Work instructions: Translate this sentence from the essay below into French: "Once she instructed me to collect rocks that we took into Sunday school the next day and painted."

Selected excerpt:
** START **

A few sporadically chosen turns, and I found myself driving fast through the long, curvy road of the Bedford metroparks, the woodsy haven in the middle of the over-developed suburb where I spent much of my growing-up life wondering around. The trees grew into my road roof that filtered the bright Sunday afternoon sun into granting my body a rare chance to press pedals that propel me effortlessly fast.
The kind of autumn day you dream about.
Driving past all the people walkingrunningjoggingstretchingbiking in herds or alone, I felt crisp cool breezes and listened to sullenly hopeful speaker projections, moving and moving until an end. The end arrived with the sight of an opening that led into Tinker’s Creek, the place where my grandma brought me on young summer days. Once she instructed me to collect rocks that we took into Sunday school the next day and painted. I had painted a bird on mine.
Here, on this starkly unaverage day, I pulled the car next to the creek and watched a moment the woman with her hand tucked safely inside the man’s elbow, together wondering through each other’s company in the form of a grassy space with no destination. The look of content from a distance.
Then I ripped my shoes into shreds and ran to the stream, plodding into the cool water to collect the perfect rock, painted it with poetry and threw it into the sky, called it ebenezer to immortalize the autumn day and the falling away from things I’ve known and the necessary death of some parts of me to allow the experience of rebirth.
It’s mostly about rebirth.
August 9, 2009
I watch waves larger than my eyes know crash into themselves and send their spray in the air like a father tossing a gleeful small child up and up when he comes home from work. The child goes airborne and explodes, flies, spews parts in all directions, crashes deathly to jagged ground. Too much power.
Wondering the rocky coast line, words drift on wet air from a bystander: “The ocean is so powerful… God is amazing.” Necessary abandonment of these words to get closer to what the water is.
I plant myself and sprout slowly from a rock overhang jutting out in a manner reminiscent of the opening Simba scene in The Lion King. The spray could devour my dangling feet if it reached with a slightly greater effort. Thought streams something like:
the need to give the ocean the credit she deserves for her tantalizing dance with the rocks that scrape her body’s outlines instead of condensing her into the word God which finds more over-use and consequent haze than the words love or starving or beautiful. But where the words? There is water there is rock there is me there are other people there is an overwhelming something greater somewhere somewhere somewhere and never right words for all the combinations of how we many meet, collide, create something like living to not be said. Hereupon helpless i utter lilac shrieks and scarlet bellowings and become only further indebted to the ocean because her waves’ melodrama drowns my sound.

** END **

Material provided:
** START **

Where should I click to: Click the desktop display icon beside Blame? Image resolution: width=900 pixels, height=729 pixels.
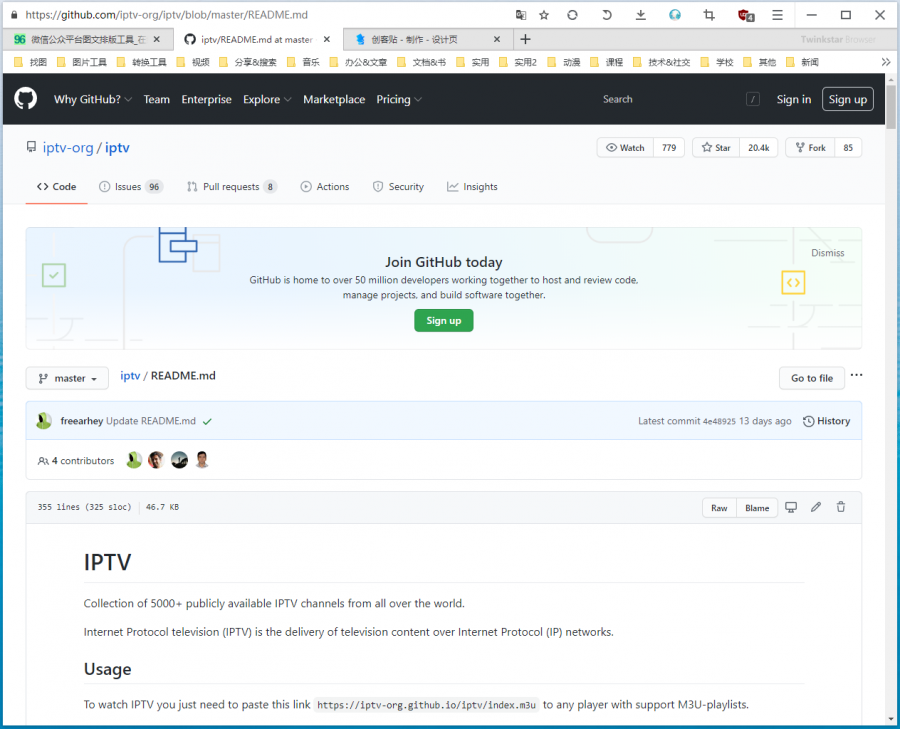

** END **

Reply: Une fois, elle m'a demandé de ramasser des pierres que nous avons apportées à l'école du dimanche le lendemain et que nous avons peintes.